'''

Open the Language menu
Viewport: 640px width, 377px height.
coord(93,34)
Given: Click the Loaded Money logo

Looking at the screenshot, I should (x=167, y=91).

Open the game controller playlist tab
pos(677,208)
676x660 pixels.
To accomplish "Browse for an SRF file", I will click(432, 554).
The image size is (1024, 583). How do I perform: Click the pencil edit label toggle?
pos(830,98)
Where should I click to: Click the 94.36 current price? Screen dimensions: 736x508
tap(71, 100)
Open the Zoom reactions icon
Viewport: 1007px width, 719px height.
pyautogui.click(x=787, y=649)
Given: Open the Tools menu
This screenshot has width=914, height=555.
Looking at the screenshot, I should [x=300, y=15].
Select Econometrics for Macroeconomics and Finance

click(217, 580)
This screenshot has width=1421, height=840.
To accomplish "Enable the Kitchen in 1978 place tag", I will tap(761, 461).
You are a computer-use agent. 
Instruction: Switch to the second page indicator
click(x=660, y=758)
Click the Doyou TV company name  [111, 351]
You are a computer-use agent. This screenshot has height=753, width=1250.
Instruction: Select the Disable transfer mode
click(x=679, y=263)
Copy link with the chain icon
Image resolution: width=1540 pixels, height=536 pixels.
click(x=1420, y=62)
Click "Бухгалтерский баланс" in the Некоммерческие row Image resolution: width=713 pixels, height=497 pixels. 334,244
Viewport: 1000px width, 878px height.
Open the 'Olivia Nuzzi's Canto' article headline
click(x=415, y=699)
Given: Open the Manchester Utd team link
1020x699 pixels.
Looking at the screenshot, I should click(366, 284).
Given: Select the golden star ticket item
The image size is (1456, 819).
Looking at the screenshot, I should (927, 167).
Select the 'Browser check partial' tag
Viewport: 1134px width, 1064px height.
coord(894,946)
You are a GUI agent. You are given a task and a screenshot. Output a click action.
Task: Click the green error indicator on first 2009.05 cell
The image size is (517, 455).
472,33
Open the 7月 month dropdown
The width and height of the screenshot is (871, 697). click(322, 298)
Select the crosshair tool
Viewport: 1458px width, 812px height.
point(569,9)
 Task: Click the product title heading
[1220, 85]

'''

Reproduce, word for word and in full, only the lines above that start at the line with "Given: Open the Tools menu" and run through the line with "Task: Click the green", both ends included.

Given: Open the Tools menu
This screenshot has width=914, height=555.
Looking at the screenshot, I should [x=300, y=15].
Select Econometrics for Macroeconomics and Finance

click(217, 580)
This screenshot has width=1421, height=840.
To accomplish "Enable the Kitchen in 1978 place tag", I will tap(761, 461).
You are a computer-use agent. 
Instruction: Switch to the second page indicator
click(x=660, y=758)
Click the Doyou TV company name  [111, 351]
You are a computer-use agent. This screenshot has height=753, width=1250.
Instruction: Select the Disable transfer mode
click(x=679, y=263)
Copy link with the chain icon
Image resolution: width=1540 pixels, height=536 pixels.
click(x=1420, y=62)
Click "Бухгалтерский баланс" in the Некоммерческие row Image resolution: width=713 pixels, height=497 pixels. 334,244
Viewport: 1000px width, 878px height.
Open the 'Olivia Nuzzi's Canto' article headline
click(x=415, y=699)
Given: Open the Manchester Utd team link
1020x699 pixels.
Looking at the screenshot, I should click(366, 284).
Given: Select the golden star ticket item
The image size is (1456, 819).
Looking at the screenshot, I should (927, 167).
Select the 'Browser check partial' tag
Viewport: 1134px width, 1064px height.
coord(894,946)
You are a GUI agent. You are given a task and a screenshot. Output a click action.
Task: Click the green error indicator on first 2009.05 cell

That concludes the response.